[Items listed in a dataset]

* * * * * * * * *

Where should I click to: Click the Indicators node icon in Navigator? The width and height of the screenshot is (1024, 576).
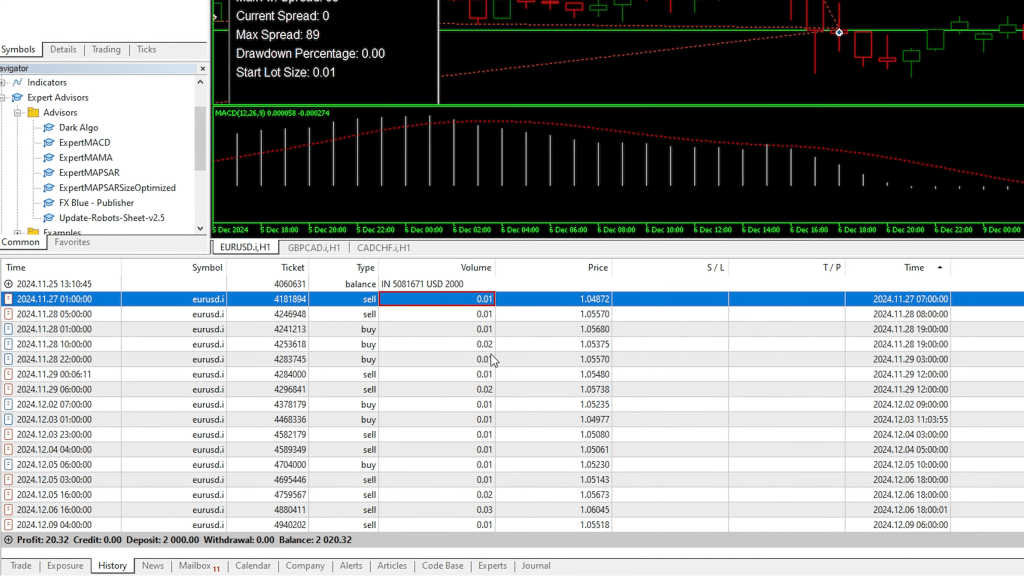17,82
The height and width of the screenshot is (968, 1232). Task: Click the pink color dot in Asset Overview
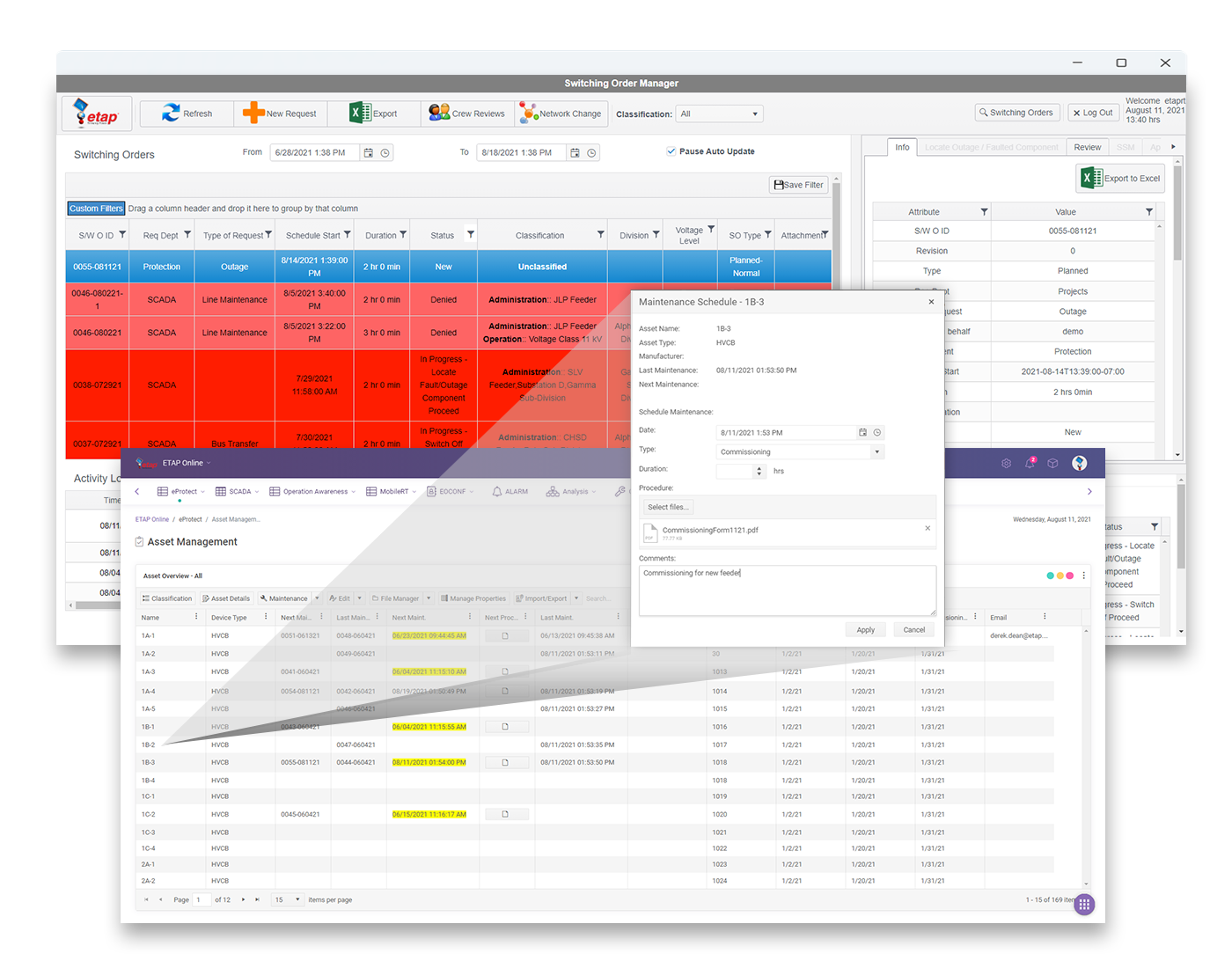coord(1070,576)
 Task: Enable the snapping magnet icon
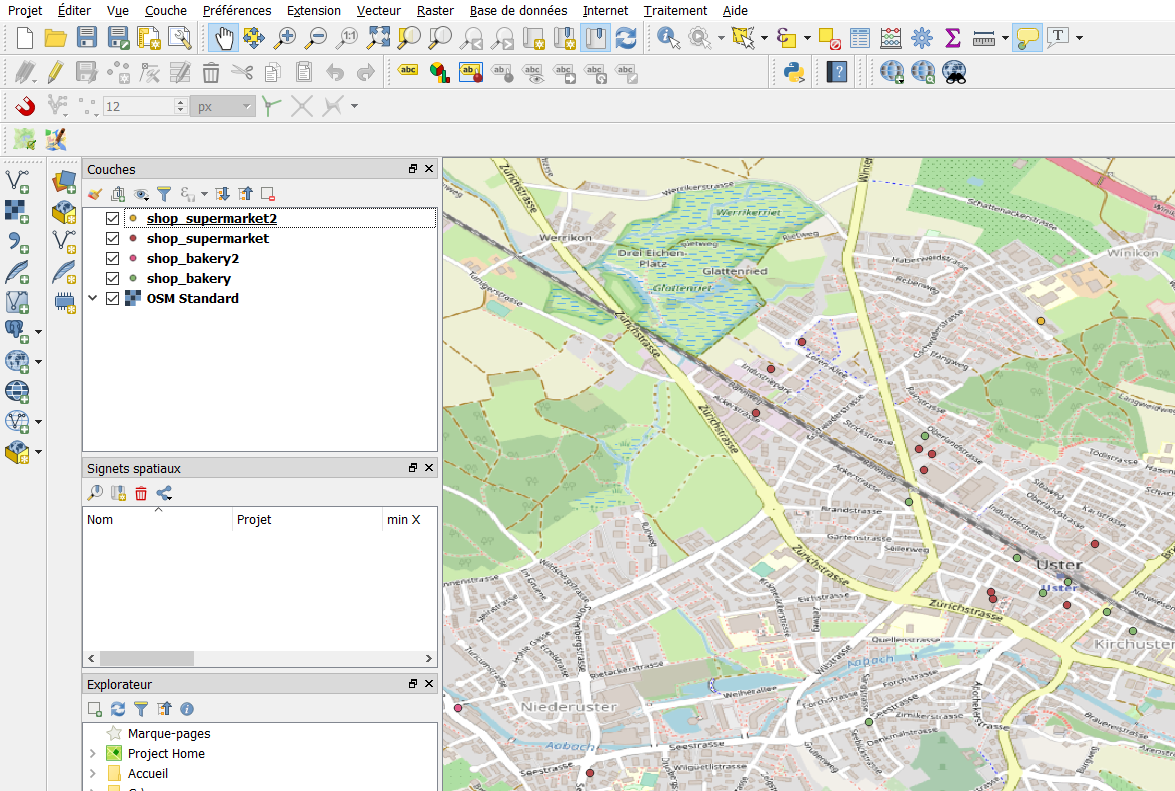click(25, 106)
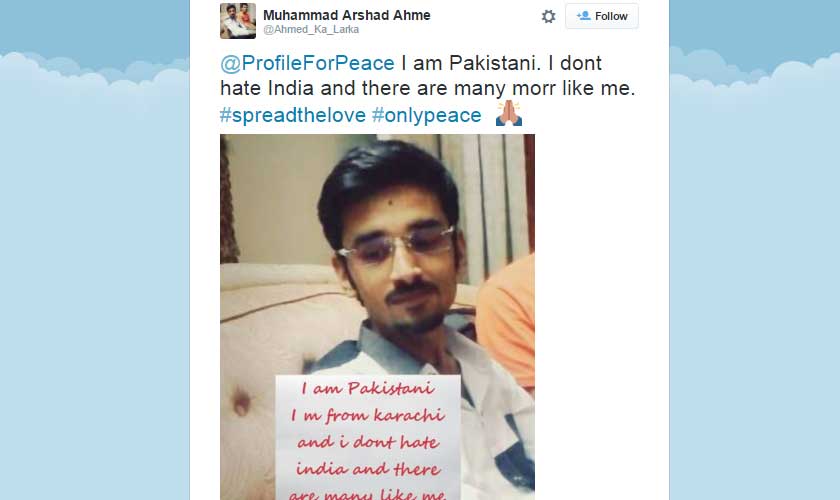The image size is (840, 500).
Task: Open the gear settings icon
Action: [x=548, y=17]
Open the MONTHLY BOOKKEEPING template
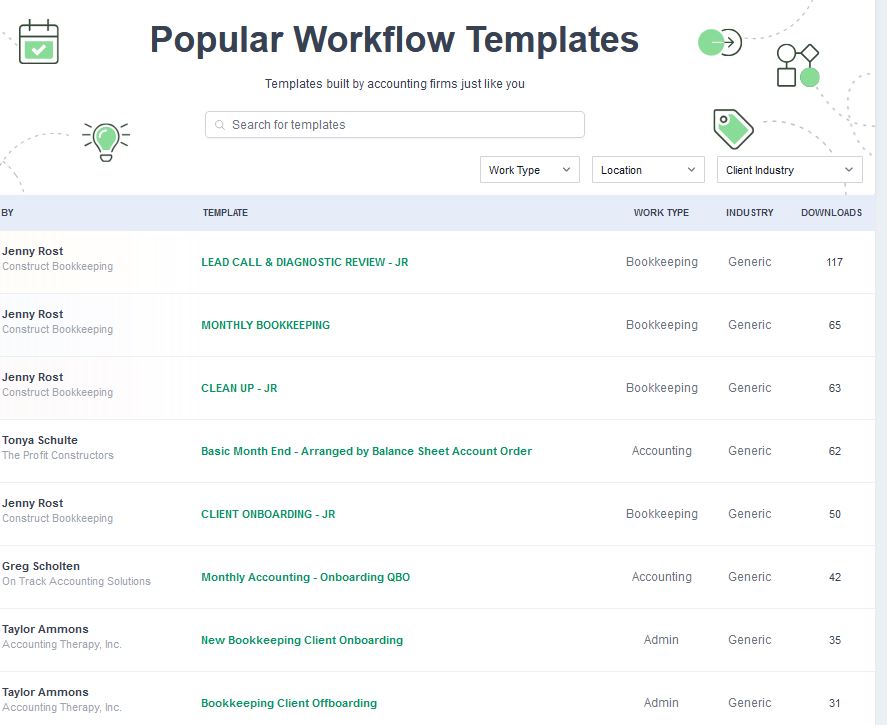 click(x=265, y=325)
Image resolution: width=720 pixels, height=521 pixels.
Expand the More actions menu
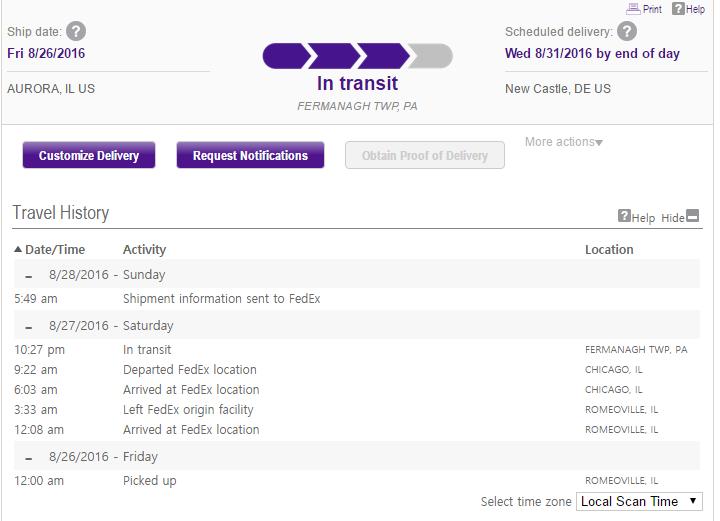pyautogui.click(x=564, y=142)
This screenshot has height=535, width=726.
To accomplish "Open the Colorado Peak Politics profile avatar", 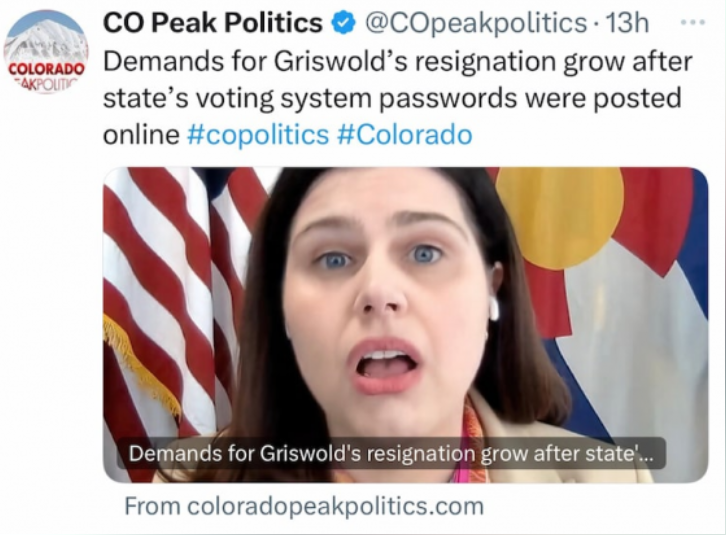I will 46,52.
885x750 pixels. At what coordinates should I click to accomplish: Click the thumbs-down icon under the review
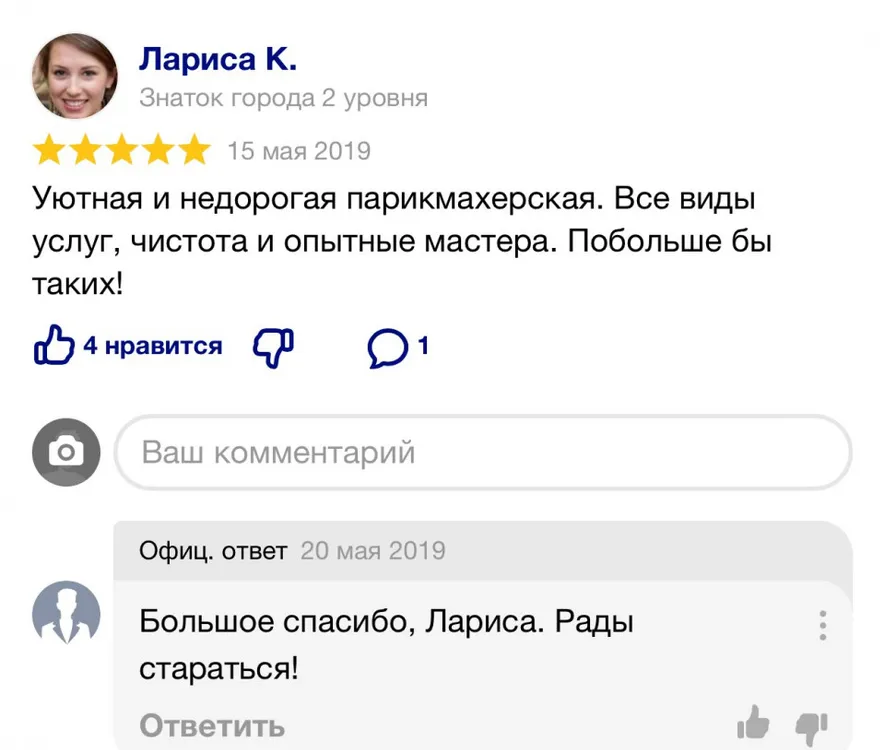[x=273, y=346]
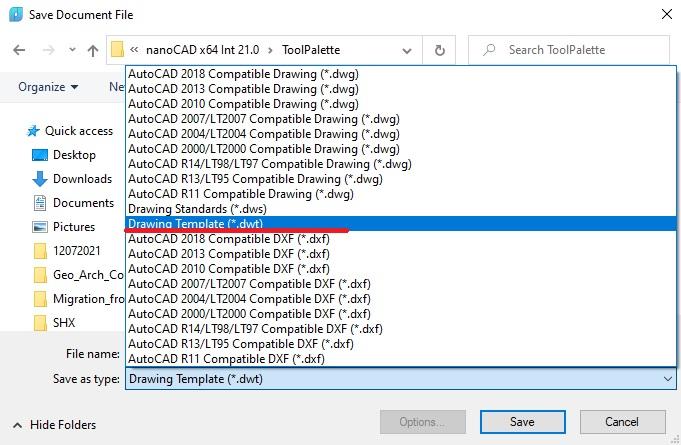This screenshot has width=681, height=445.
Task: Choose AutoCAD 2018 Compatible Drawing (*.dwg)
Action: pos(243,74)
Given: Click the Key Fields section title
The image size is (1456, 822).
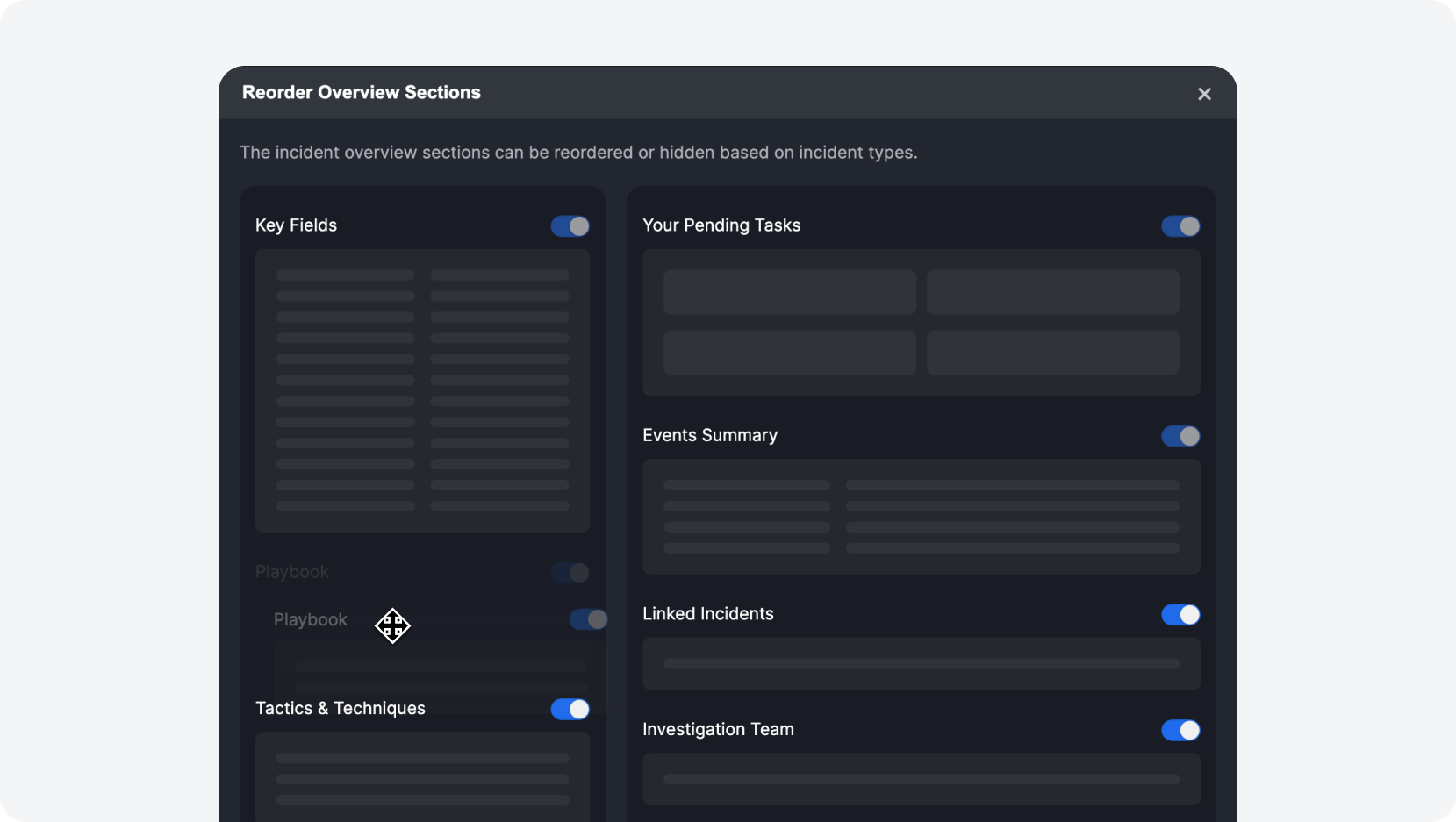Looking at the screenshot, I should point(296,225).
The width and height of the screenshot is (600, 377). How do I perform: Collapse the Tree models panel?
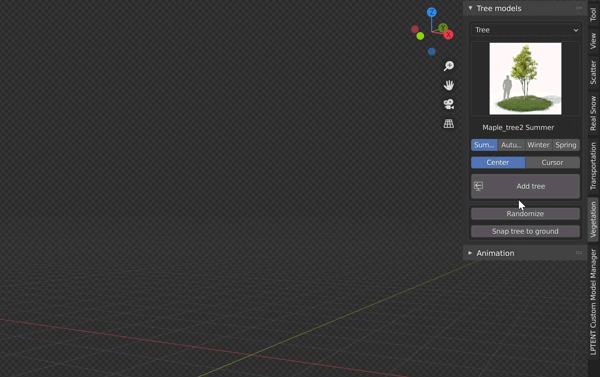click(470, 8)
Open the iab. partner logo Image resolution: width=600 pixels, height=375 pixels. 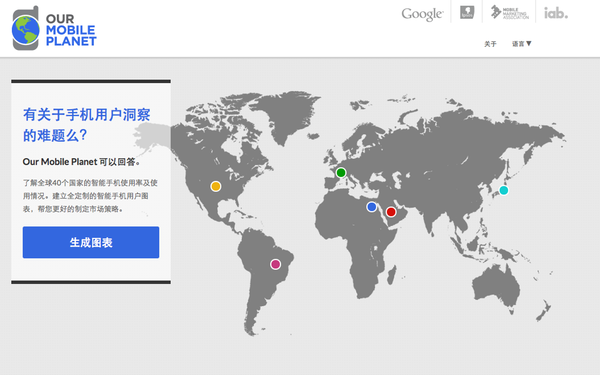tap(556, 13)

* * * * * * * * *

» WHAT TO PRODUCE
Beginning with the first line of the records, write out every line up to and including the one with "This screenshot has height=535, width=726.", exactly, and omit all pictures.

» ANSWER FOR THE TASK
Where should I click to: Click the Indicators node icon in Navigator? The width and height of the screenshot is (1024, 576).
17,82
The height and width of the screenshot is (968, 1232). Task: Click the pink color dot in Asset Overview
coord(1070,576)
 Task: Enable the snapping magnet icon
click(25, 106)
The image size is (840, 500).
Task: Open the gear settings icon
Action: [x=548, y=17]
Open the MONTHLY BOOKKEEPING template
 click(x=265, y=325)
Image resolution: width=720 pixels, height=521 pixels.
Expand the More actions menu
pyautogui.click(x=564, y=142)
This screenshot has height=535, width=726.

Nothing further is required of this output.